8. drug combination preparation as claimed in claim 4 is characterized in that the preparation method of intermediate compound I in the preparation method of said preparation comprises the steps:

9. as claim 1,2,5,7 or 8 described drug combination preparations, it is characterized in that the crude drug of said preparation consists of:

Borneolum Syntheticum 2 weight portion Pulvis Cornus Bubali Concentratus 13 weight portion Concha Margaritifera 5 weight portions;

Or

Borneolum Syntheticum 1 weight portion Pulvis Cornus Bubali Concentratus 18 weight portion Concha Margaritifera 3 weight portions;

Or

10. drug combination preparation as claimed in claim 3 is characterized in that the crude drug of said preparation consists of:

Or

11. drug combination preparation as claimed in claim 4 is characterized in that the crude drug of said preparation consists of:

Or

12. drug combination preparation as claimed in claim 6 is characterized in that the crude drug of said preparation consists of:

Or

13. drug combination preparation as claimed in claim 1 is characterized in that described capsule is soft capsule, described tablet is dispersible tablet.

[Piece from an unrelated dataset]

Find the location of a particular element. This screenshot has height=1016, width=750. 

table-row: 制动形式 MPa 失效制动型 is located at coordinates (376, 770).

14. have application in the medicine of analgesic or hypotensive effect as claim 1,2,5, the arbitrary described drug combination preparation of 7-8,10-12 in preparation.

15. drug combination preparation as claimed in claim 3 has application in the medicine of analgesic or hypotensive effect in preparation.

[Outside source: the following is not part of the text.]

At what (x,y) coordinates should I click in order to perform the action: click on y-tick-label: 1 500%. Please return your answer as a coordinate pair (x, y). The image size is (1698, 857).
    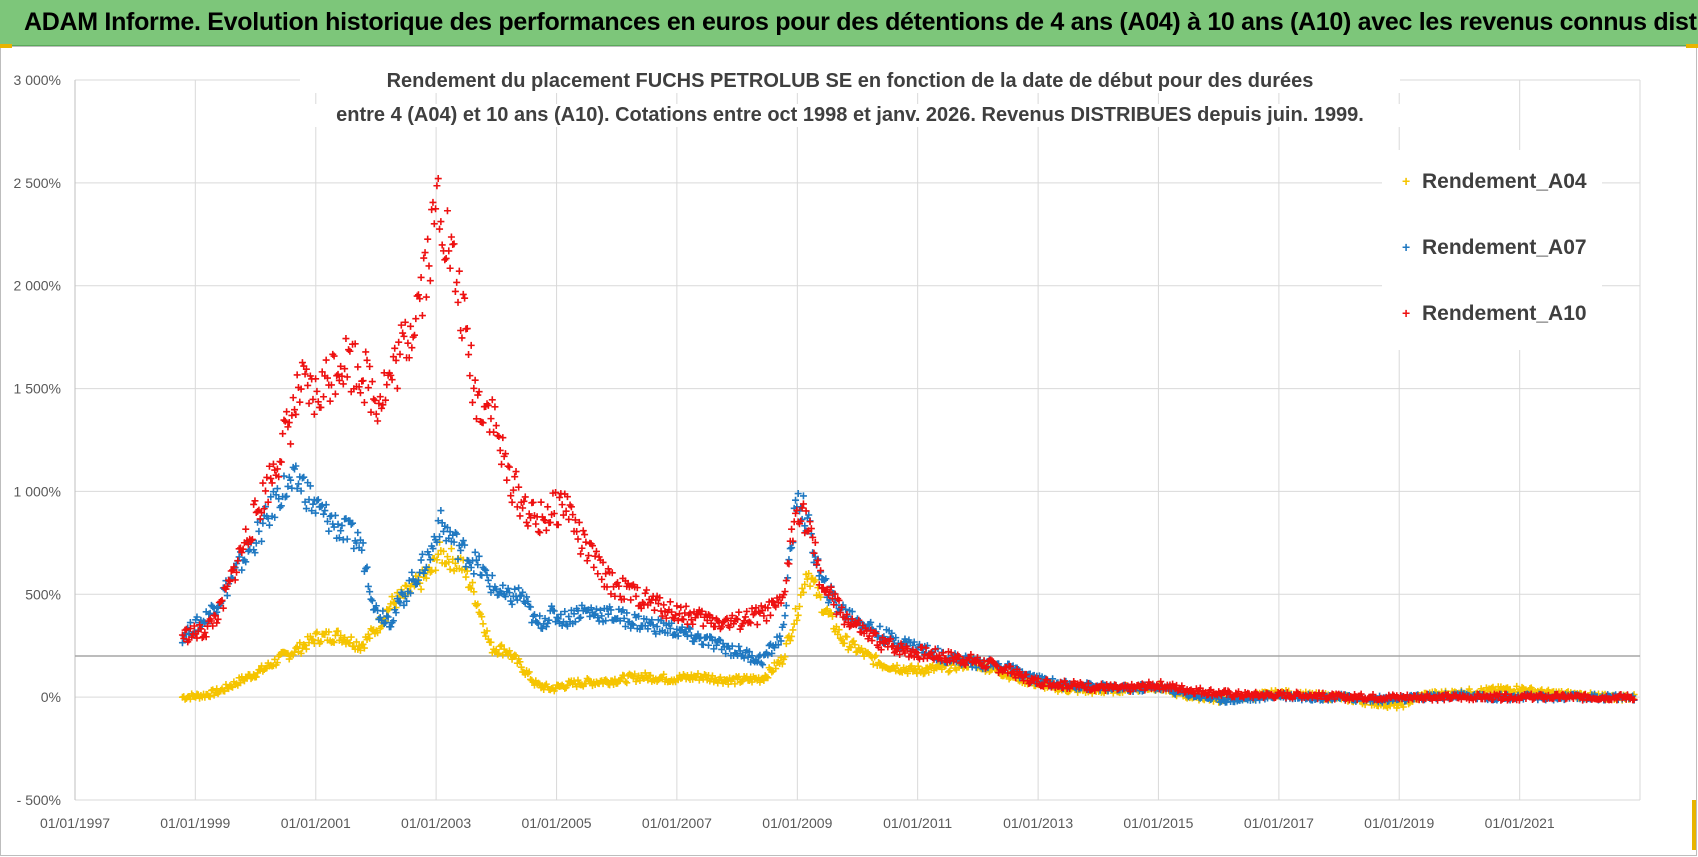
    Looking at the image, I should click on (38, 389).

16. drug combination preparation as claimed in claim 4 has application in the medicine of analgesic or hypotensive effect in preparation.

17. drug combination preparation as claimed in claim 6 has application in the medicine of analgesic or hypotensive effect in preparation.

18. drug combination preparation as claimed in claim 9 has application in the medicine of analgesic or hypotensive effect in preparation.